P Publisher’s Point by Jean Loxley-Barnard
What Have I Missed?



WHAT HAVE I MISSED?

I woke up wondering what else I might be missing in my life. I had slept on my brand new mattress for the first time and it was not at all the experience of the last too many years of nights. Why, I wondered, did I wait so long to buy something so basic to my much needed rest? And I know I'd not have it yet if Bedroom Discounters were not my client.




I've bought a lot of things I've wanted after getting to know my clients well. I had new windows put in after seeing the whole Windowmaster setup and doing a story on the Dulkinys family. Then, while doing a story on the Ostrands, I sat on a mattress and . . . one thing led to another and last night I had the best sleep in years.

It's not only getting 'things' that we put off. Sometimes people die before fulfilling a dream of cruising to Alaska or finally seeing Hawaii. I've had many wonderful vacations across this country over the years, but my husband has spent much more time working than traveling. The first time we went to Marco Island, Florida as guests of our best friends, the Thompsons, I thought I might have to leave Terry there. He has this wonderful child-like ability to enjoy - fully enjoy - a new experience. He makes everyone's vacation better just by seeing his enthusiasm. Joy is contagious. I'm reminded that it's time to plan a summer vacation today.

For 2 summers, we took the whole family to Nags Head. It's time to do it again. We found a house with 7 bedrooms and 5 baths and it fit everybody. Of all the fun things our grown kids and their kids did, the best part for me was when we all sat in the Gazebo on the ocean and listened to comedy tapes, laughing and talking until midnight under the stars. We want to go again this year, wishing we hadn't skipped a single summer. Traditions are so important in a family.

 

I don't want to 'skip' anything anymore. Whenever we skip an opportunity, it's gone forever. Especially with children. They grow, they change.

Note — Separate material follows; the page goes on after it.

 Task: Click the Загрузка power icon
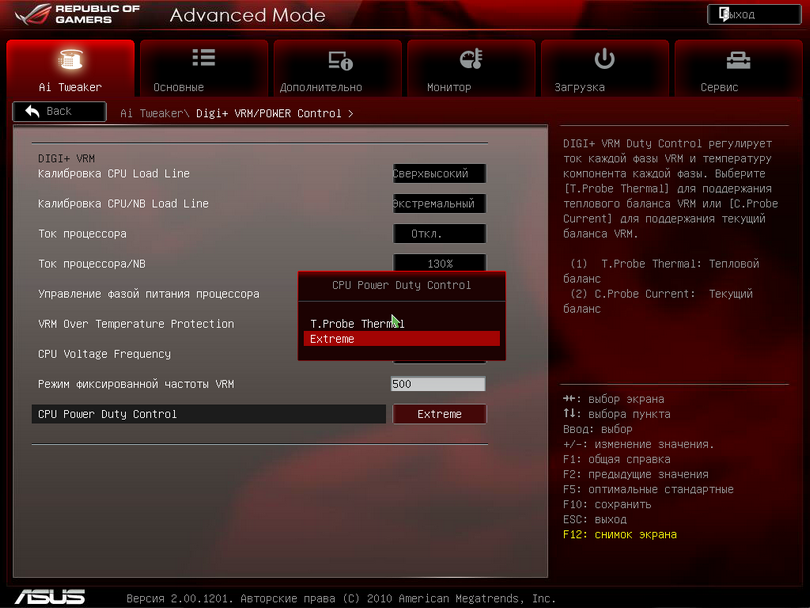point(604,60)
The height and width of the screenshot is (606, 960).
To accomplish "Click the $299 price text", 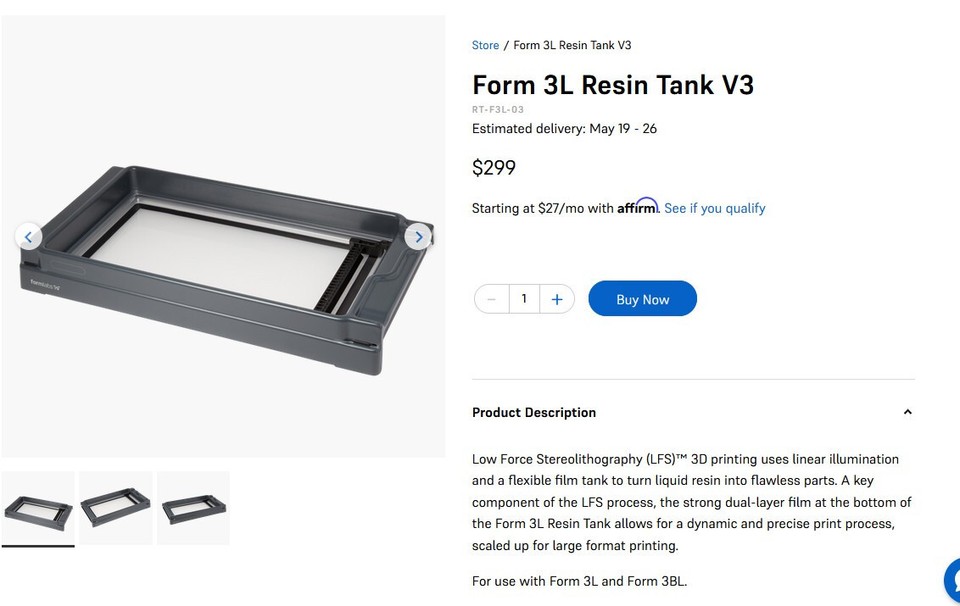I will [493, 167].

It's far too easy to put off spending time with children. How easy it is to turn on cartoons and leave them with the electronic babysitter. I'm too guilty of that myself. When I do set aside time to spend with my grandchildren, I've found it best to do simple things. It's not necessary to schedule a formal good time. My grandson Logan loves to eat out at the Sunrise Breakfast Shoppe, 'where we get those great sandwiches with sausage and egg!' he describes when he asks to go back there. We just sit and talk and eat those sandwiches and carve a bit of time out just for the 2 of us.

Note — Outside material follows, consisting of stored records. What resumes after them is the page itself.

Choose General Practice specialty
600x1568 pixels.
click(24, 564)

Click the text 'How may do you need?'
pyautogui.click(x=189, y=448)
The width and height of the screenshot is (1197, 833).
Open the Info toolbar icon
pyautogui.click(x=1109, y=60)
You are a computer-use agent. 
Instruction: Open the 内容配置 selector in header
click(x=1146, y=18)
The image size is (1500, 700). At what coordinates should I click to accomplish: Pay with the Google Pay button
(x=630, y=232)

Heather, my granddaughter, is 14 now and we've always liked to shop together. Last year we spent an hour and a half trying on every bathing suit in a store. She thanked me repeatedly for my patience in waiting so long to find just the right suit. It was my pleasure. What could ever be more important than finding the one suit that lets a teenager know she looks great? And how better to fill an afternoon than in hearing all about how a loved one's life is going?

Sometimes we spend important time with someone when the occasion is not fun. I went to the Emergency Room when a friend called on a recent Friday night. I stayed with her there until we knew her son would be okay and then I followed her home to talk until I knew she was okay as well. It was one in the morning when I left and she said, 'There aren't words to say thank you.' I thought how very fortunate I am to be the one she called. It's an honor to be someone's very dear friend.

We choose how we spend our most valuable commodity - time. There have been times in my life when I wrote everyday. I am happiest when I make time to write everyday. Time flies and I am transported to another world through a keyboard. Why then don't I write everyday? When we do what we 'have to do' to the exclusion of what we 'want to do,' we miss too much of life. The older I get, the more aware I am of years passing that I can never recapture.

I'm not going to buy everything I see that I like and I'm not going to spend my retirement savings traveling around the world. I'm not going to spend every weekend playing with grandchildren or every vacation with family. But I am going to weigh each opportunity and each desire carefully. I really like my life and I'm going to like it even more, missing as little as possible. I wonder if my really great new mattress brought all this about?

Publisher's Note: I had one of the best commentaries on my column ever, e-mailed to me from P.H. who ended with the words, 'Not authorized for publication.' I guess he read my mind because I would love to have shared it with you. He commented, line-by-line on my 'Mother or Not, I Have Me' column in our May issue. He was flattering to me, but his own writing, elaborating on the topic, was just wonderful.

Over the years, I've been encouraged by so many of you writing or calling with nice comments on how something I wrote made a difference in your lives. It's why I write and hearing that it is worth something to you means so much to me.





Jean Loxley-Barnard has been a writer all her life and studied both sociology and psychology at George Washington University where she earned a B.A. Her company, The Shopper, Inc., encompasses all the Loxley-Barnard family publications - The Shopper Magazines and Doctor to Doctor Magazine. She has been in the advertising, consulting and publishing business for 39 years.